It feels like it's a brew, but I'm going to learn an automatic Pokemon generation model. If you look it up, some people have already tried it based on the latest model, StyleGAN2. However, the actual code, dataset, and implementation have not been published, so I would like to summarize this in an article.
StyleGAN2 is an image generation model announced by NVIDIA. It is a generative model that is characterized by using style conversion, and is a powerful model that is currently SOTA for multiple tasks.
Official implementation of StyleGAN2 Trends in image generation task methods
When I was investigating whether there was any good data set, there was a person who collected 15,000 data in advance and made it public, so I used this. MonsterGAN
Others include Kaggle's Pokemon-Image-Dataset and [One-Shot-Pokemon-Images](https://www. kaggle.com/aaronyin/oneshotpokemon) is also a candidate. One-Shot-Pokemon-Images contains a Pokemon card dataset, which has a very large amount of data, so [Pokemon card generation task](https://devopstar.com/2019/05/21/ It seems that it is applied to stylegan-pokemon-card-generator).

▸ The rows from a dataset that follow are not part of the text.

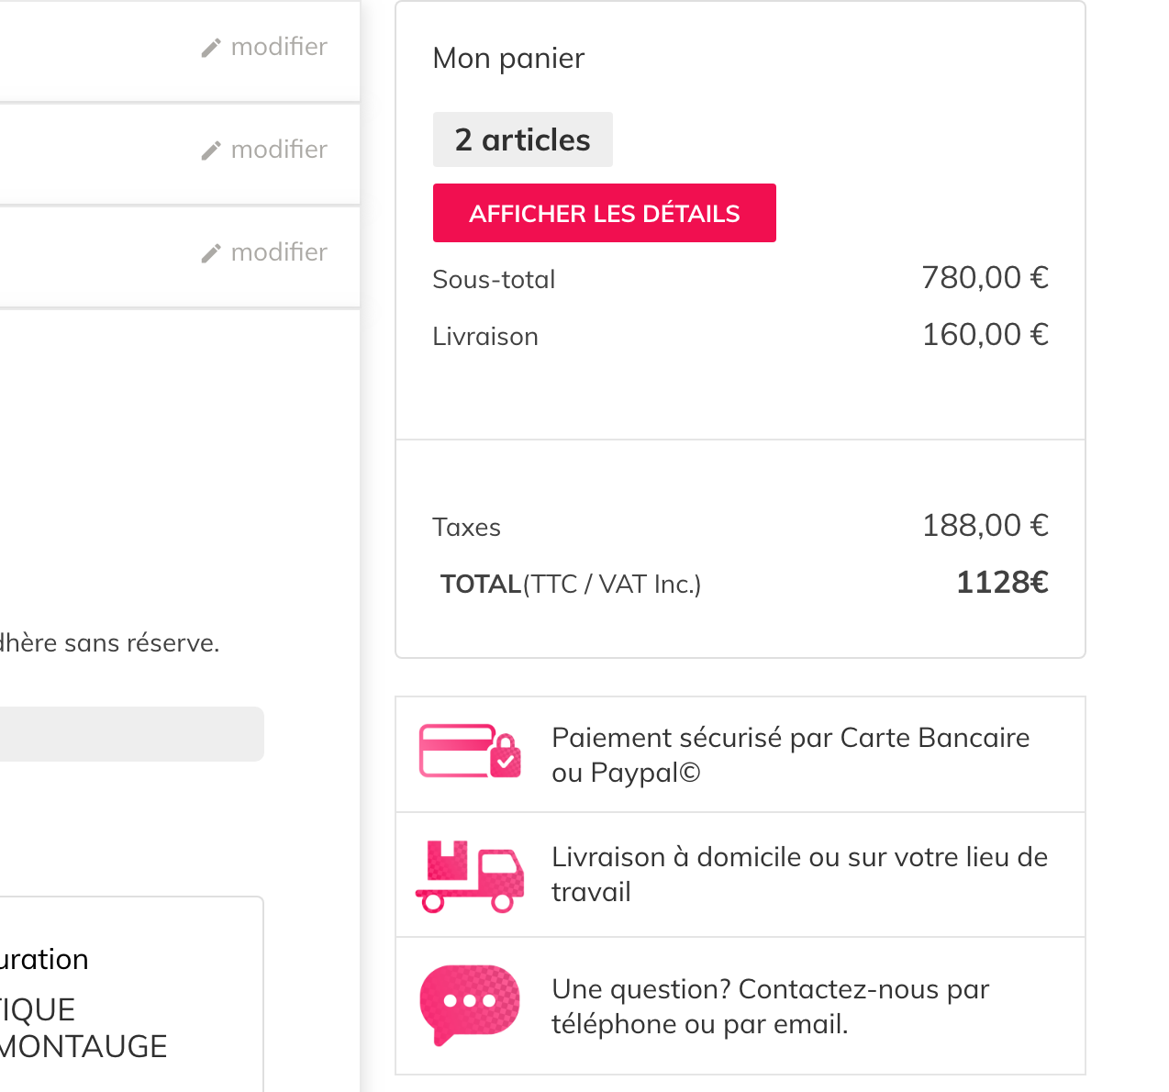Viewport: 1169px width, 1092px height.
Task: Click the Livraison cost 160,00 €
Action: click(x=985, y=334)
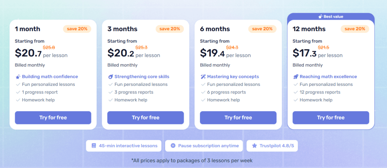
Task: Click the sparkle icon beside Building math confidence
Action: click(18, 77)
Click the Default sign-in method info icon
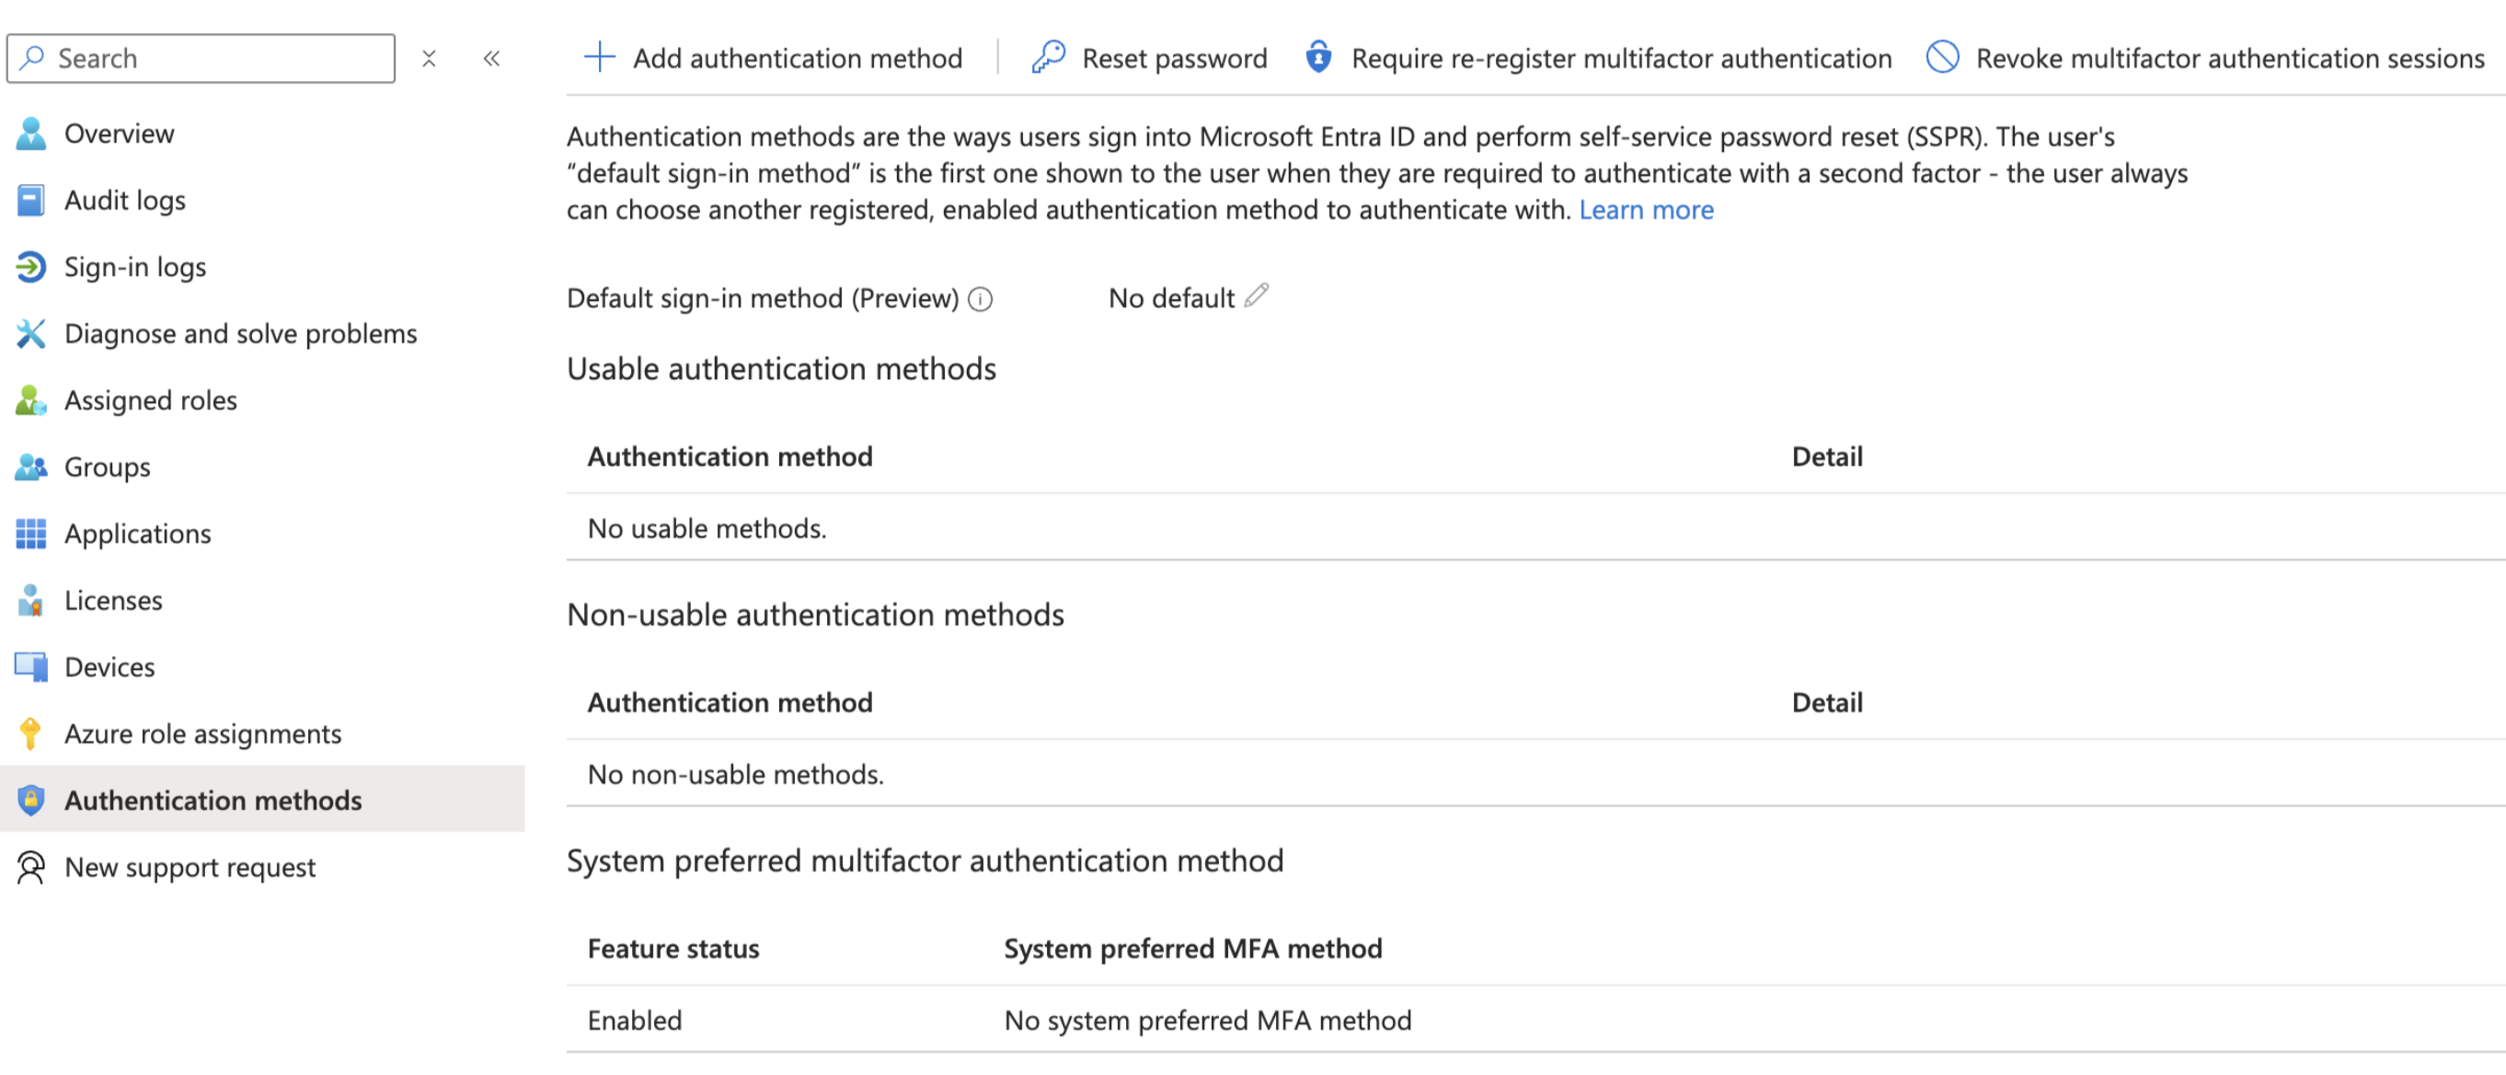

It seems that Michael Friese is enthusiastically trying to generate Pokemon using StyleGAN / StyleGAN2. It seems that StyleGAN has already left a pretty good result.
When transfer learning is performed from a trained model such as a cat or horse, the learning itself is successful and the generated image seems to reflect the atmosphere of the domain before transfer. It's really emo.
Transfer from horse
Transfer from cat
Transfer from car
The generation result using StyleGAN2 was released only halfway. This is the result of learning up to 540kimg. Since I am in the middle of learning, I feel that there are quite a lot of variations, leaving the quality aside.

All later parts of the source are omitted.